The data:

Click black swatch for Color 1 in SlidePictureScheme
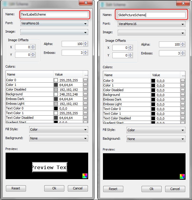Viewport: 192px width, 200px height. 153,85
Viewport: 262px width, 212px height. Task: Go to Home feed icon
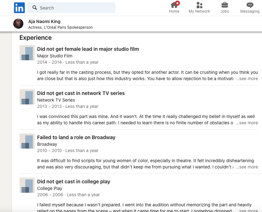pyautogui.click(x=174, y=5)
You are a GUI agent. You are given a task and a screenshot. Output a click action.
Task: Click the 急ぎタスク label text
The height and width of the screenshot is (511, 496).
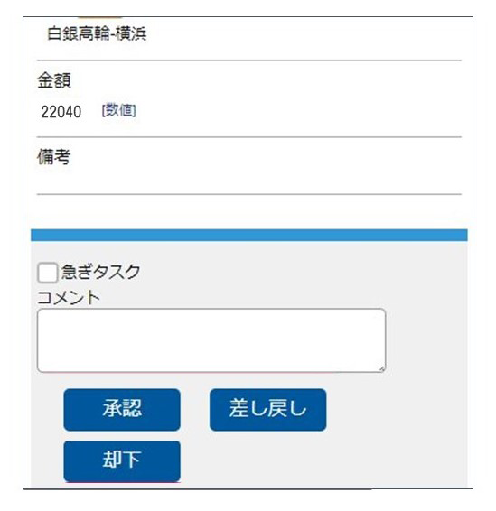(x=101, y=272)
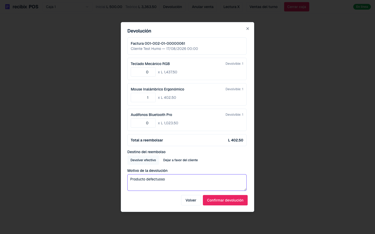Click the Volver button

pyautogui.click(x=191, y=200)
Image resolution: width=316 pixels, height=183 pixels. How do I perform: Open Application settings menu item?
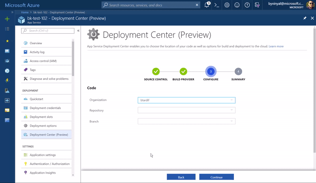[x=43, y=155]
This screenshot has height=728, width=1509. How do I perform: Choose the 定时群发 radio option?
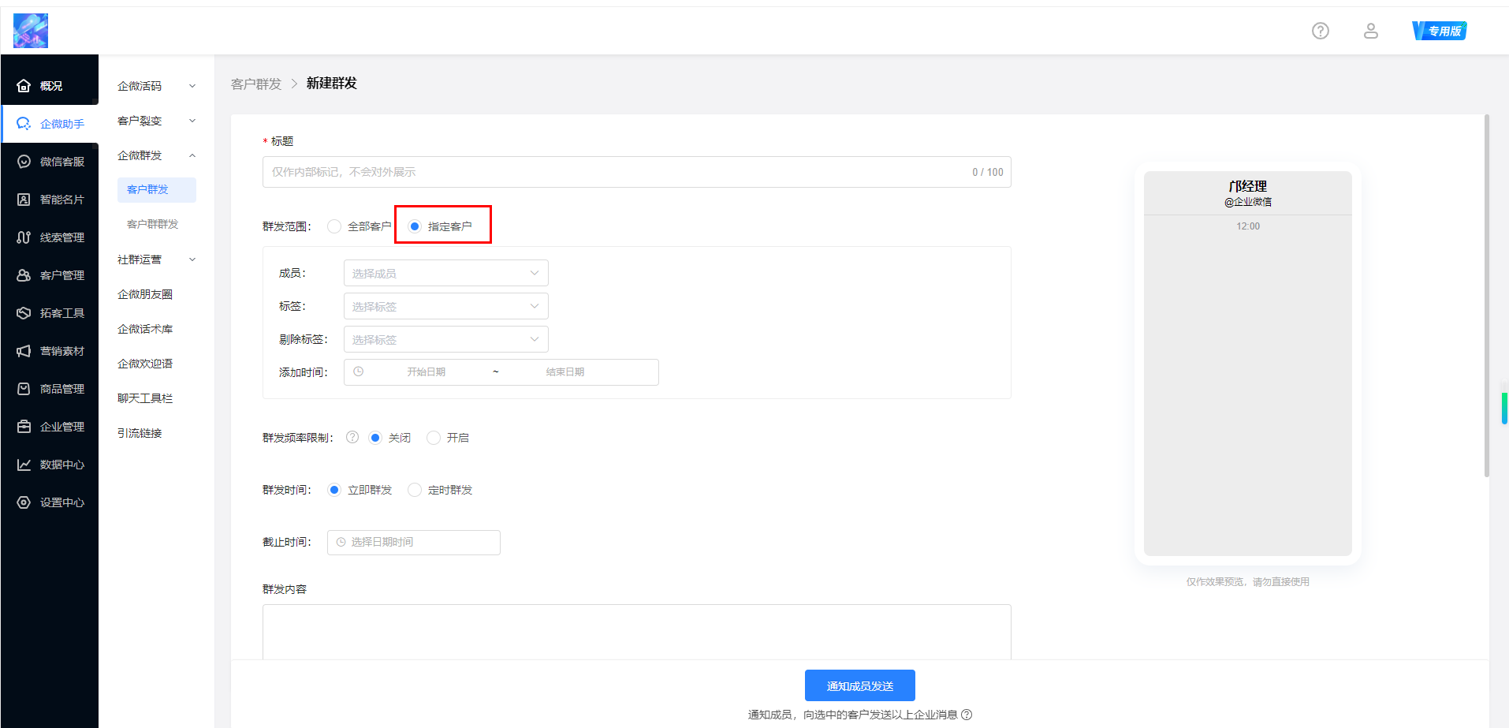click(415, 490)
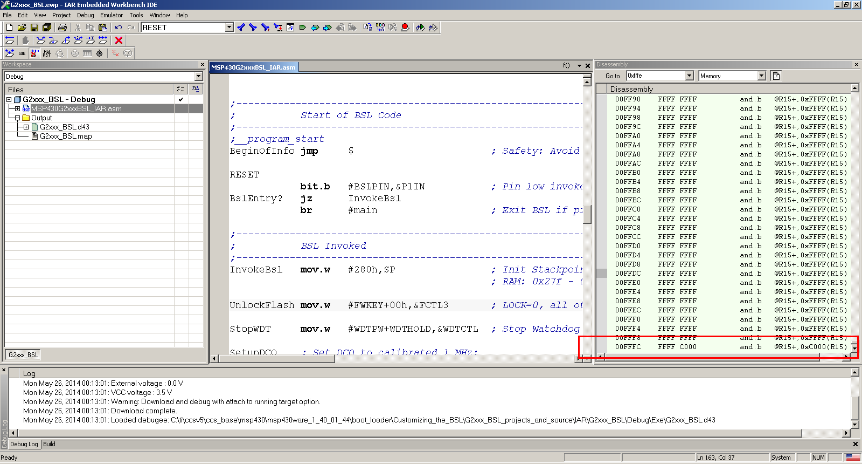Screen dimensions: 862x464
Task: Open the Memory zone dropdown
Action: tap(761, 76)
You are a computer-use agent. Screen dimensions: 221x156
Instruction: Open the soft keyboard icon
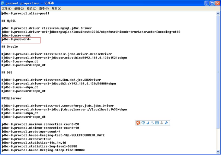tap(157, 123)
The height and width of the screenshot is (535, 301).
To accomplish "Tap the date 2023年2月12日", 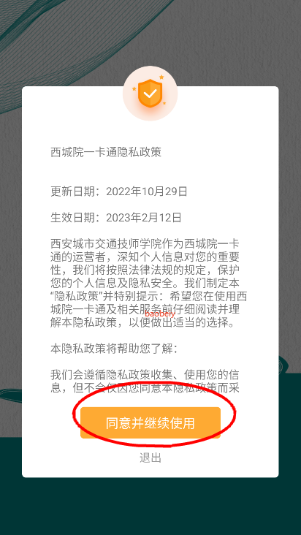I will pyautogui.click(x=143, y=217).
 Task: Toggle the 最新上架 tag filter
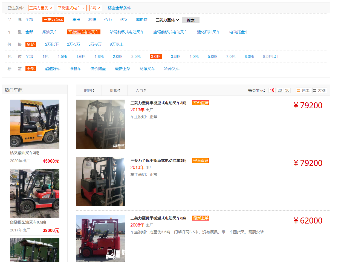click(x=123, y=69)
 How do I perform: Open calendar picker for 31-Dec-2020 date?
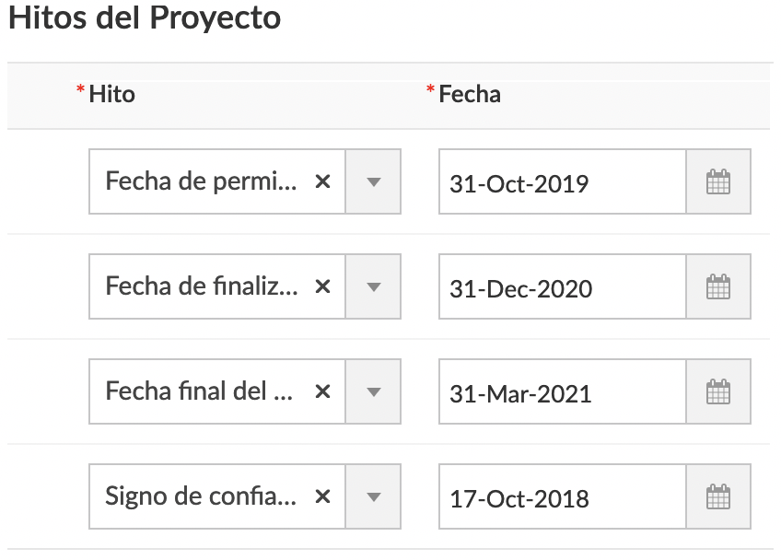[718, 287]
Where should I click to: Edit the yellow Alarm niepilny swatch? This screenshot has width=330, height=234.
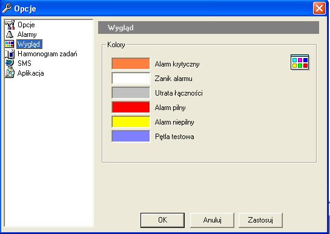[131, 122]
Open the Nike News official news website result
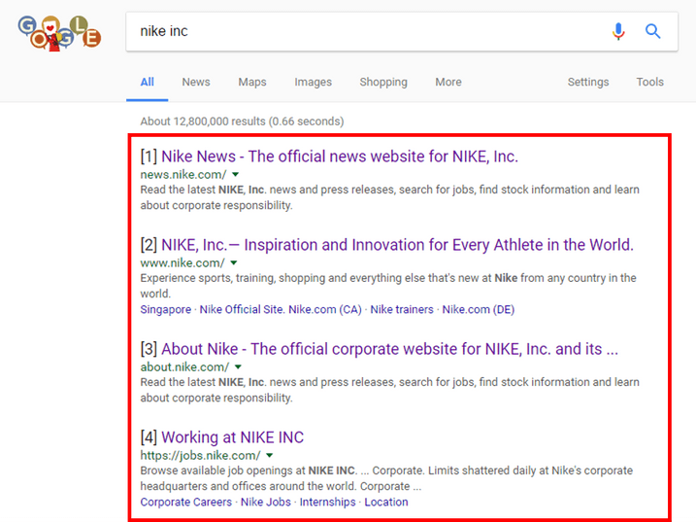The image size is (696, 522). tap(340, 157)
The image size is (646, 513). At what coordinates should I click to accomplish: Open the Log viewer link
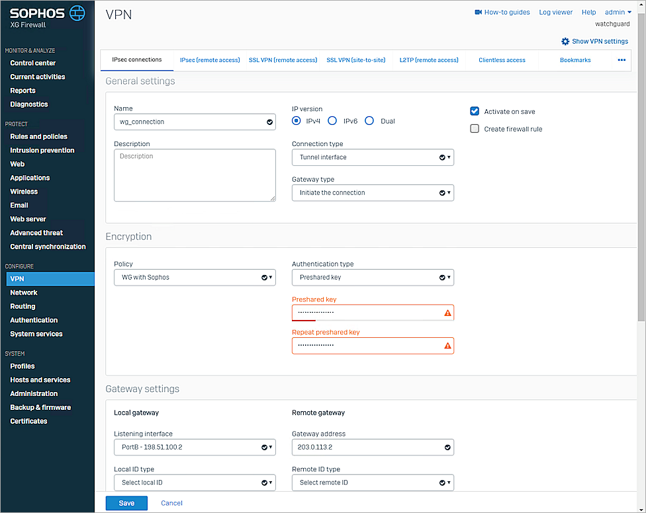[x=555, y=12]
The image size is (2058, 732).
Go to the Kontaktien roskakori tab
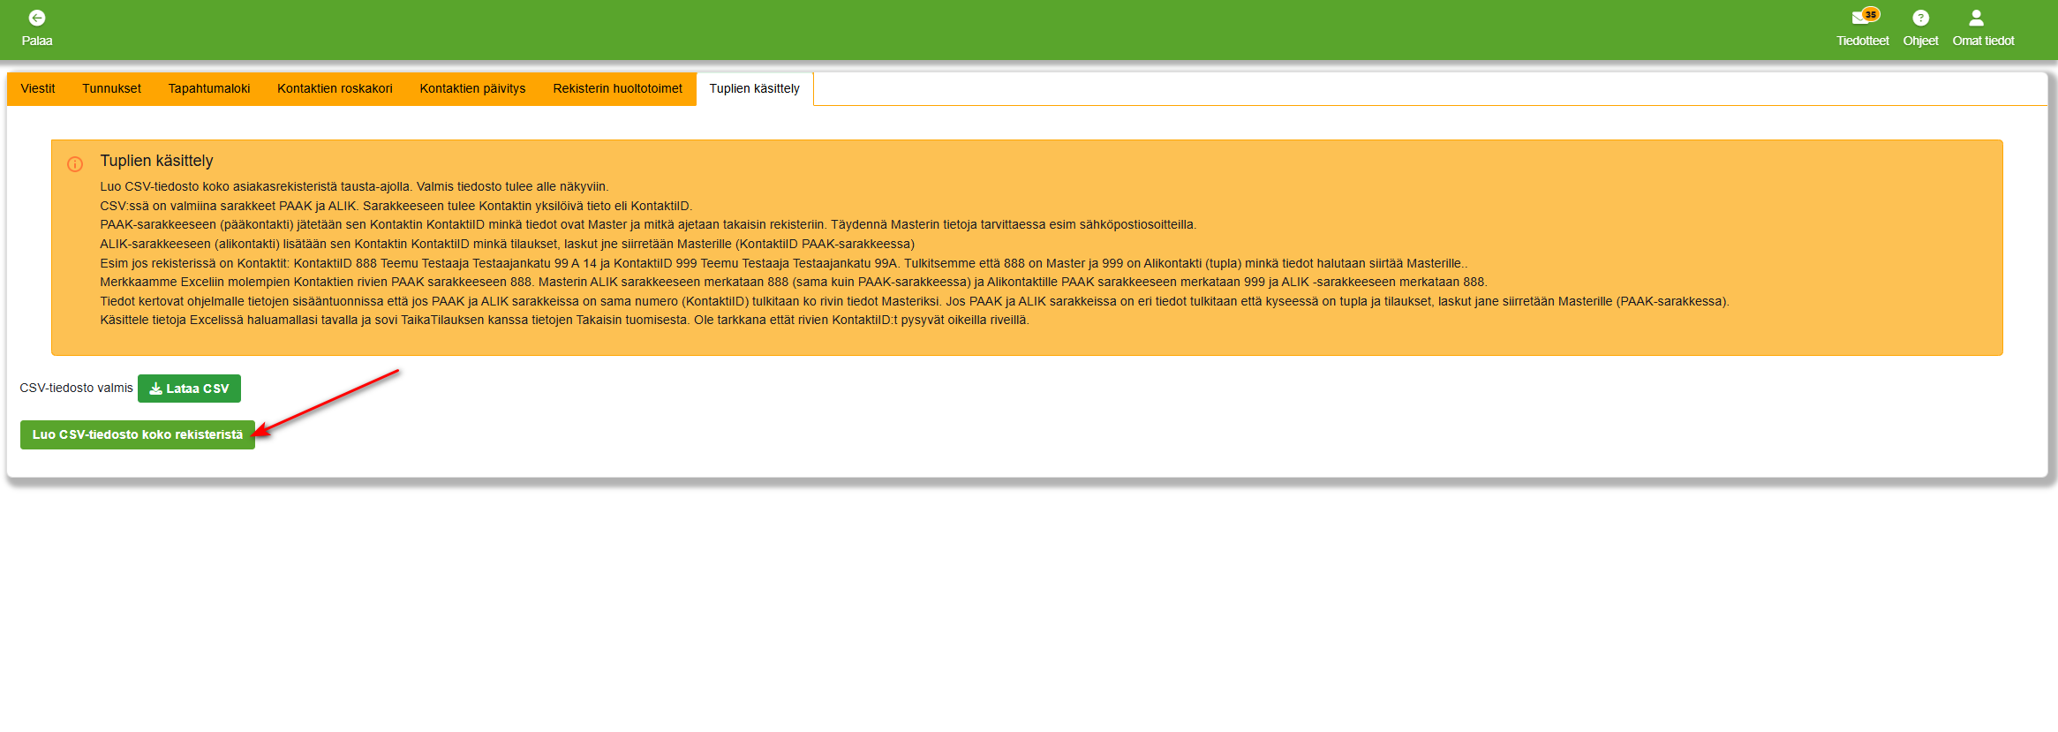[x=335, y=88]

Task details: Give the lines exactly, from the first line of the entries to the line with "Task: Click the 急ぎタスク label text", both ends included. Skip the pictures.

Response below:
Click black swatch for Color 1 in SlidePictureScheme
Viewport: 192px width, 200px height. 153,85
Viewport: 262px width, 212px height. Task: Go to Home feed icon
pyautogui.click(x=174, y=5)
You are a GUI agent. You are given a task and a screenshot. Output a click action.
Task: Click the 急ぎタスク label text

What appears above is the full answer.